First of all, great job, as usual, Phil. I love the way you implemented it, and the seconds_to_tv96 function should do all I want in a much clearer way than the negative time input and scale factor I used. The docs that waterwingz wrote are perfect too Thanks!
I noticed that Phil uses a (short) argument for a function that I thought was defined to have an (int) argument. I didn't realize the compiler would implicitly convert in that case. It's nice to learn something new.
ISO 200 = SV96 576
ISO 200 real = ISO329 market <--- really ?
ISO 200 market = ISO122 real <--- can this be true ?

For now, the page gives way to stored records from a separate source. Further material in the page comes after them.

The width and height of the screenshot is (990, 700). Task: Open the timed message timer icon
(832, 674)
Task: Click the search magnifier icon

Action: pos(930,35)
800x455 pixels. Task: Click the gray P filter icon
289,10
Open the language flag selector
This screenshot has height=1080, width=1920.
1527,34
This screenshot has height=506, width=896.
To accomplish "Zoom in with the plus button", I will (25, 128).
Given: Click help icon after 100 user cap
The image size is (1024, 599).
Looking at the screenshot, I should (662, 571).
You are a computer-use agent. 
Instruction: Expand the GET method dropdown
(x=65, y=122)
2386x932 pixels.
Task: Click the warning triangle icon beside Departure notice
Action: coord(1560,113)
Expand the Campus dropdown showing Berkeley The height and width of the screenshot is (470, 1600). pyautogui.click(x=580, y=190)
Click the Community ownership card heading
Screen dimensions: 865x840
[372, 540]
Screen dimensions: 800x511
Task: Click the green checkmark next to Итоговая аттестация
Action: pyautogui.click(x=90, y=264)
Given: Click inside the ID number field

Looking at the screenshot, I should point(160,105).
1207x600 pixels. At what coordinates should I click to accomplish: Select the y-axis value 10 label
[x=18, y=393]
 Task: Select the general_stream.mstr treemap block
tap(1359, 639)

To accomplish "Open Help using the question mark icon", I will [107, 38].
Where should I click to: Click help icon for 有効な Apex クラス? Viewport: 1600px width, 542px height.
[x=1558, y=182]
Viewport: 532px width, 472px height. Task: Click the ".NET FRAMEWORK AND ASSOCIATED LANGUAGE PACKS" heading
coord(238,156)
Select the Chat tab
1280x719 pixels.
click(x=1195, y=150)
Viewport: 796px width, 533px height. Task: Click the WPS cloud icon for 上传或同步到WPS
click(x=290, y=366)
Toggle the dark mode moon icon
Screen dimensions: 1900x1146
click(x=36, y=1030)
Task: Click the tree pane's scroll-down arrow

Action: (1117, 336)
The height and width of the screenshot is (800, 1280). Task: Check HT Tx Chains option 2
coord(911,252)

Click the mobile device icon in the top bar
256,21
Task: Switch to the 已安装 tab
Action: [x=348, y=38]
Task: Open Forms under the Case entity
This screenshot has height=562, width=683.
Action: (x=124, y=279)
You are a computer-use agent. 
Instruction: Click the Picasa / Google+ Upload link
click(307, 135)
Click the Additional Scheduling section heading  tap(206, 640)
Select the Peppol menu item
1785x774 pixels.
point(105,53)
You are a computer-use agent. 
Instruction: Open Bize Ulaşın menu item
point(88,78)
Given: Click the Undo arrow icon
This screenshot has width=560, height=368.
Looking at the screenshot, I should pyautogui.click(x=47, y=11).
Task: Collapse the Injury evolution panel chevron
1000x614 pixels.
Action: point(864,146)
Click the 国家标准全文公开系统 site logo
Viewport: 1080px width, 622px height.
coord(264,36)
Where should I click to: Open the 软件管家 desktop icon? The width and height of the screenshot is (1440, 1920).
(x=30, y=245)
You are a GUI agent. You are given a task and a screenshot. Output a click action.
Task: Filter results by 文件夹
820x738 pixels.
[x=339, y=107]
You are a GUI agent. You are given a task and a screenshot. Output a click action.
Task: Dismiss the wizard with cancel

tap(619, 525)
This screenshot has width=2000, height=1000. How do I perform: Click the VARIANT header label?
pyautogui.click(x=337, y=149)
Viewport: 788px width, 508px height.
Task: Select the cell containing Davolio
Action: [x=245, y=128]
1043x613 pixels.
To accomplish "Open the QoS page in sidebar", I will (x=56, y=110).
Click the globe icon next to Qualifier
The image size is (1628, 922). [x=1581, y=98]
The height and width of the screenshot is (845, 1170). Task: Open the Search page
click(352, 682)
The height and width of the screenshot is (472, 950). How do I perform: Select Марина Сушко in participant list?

SV96 576 real = 645 market <-- here too
SV96 576 market = 507 real <-- and here
The idea is that doubling the market ISO should double the real ISO. This translates to adding 96 to the real or market sv96. So the sv96 conversion is a constant offset:
sv96 market = sv96 real + offset.
In my cameras, the offset it 59, but Canon picks the offset for each camera depending on the properties of the sensor. I think they're trying to match the exposure of a old style film camera with various ISO film speeds.
sv96 addition is ISO multiplication, so:
ISO market = ISO real * 2^(offset/96).
ISO market = ISO real *1.53 -- for a sv96 offset of 59
So ISO 200 real = ISO 306 Market on my cameras. Your camera sv96 offset must be a little larger.
I think maybe the purpose for the sv96 "base" and "delta" propcases may be that higher ISO film (physical film) speeds aren't exactly double the next lower film speed. ISO 3200 film isn't exactly twice as sensitive as ISO 1600 film. The constant sv96 offset for real and market holds true up to ISO 800 on my cameras, but above that it isn't the same, I've found.
I'm not sure how Phil handled this, but I'm happy with it however he did it. I just ignored it in my script, and used a constant offset. I only used market ISO for input and display, and all the exposure changes were s96 real.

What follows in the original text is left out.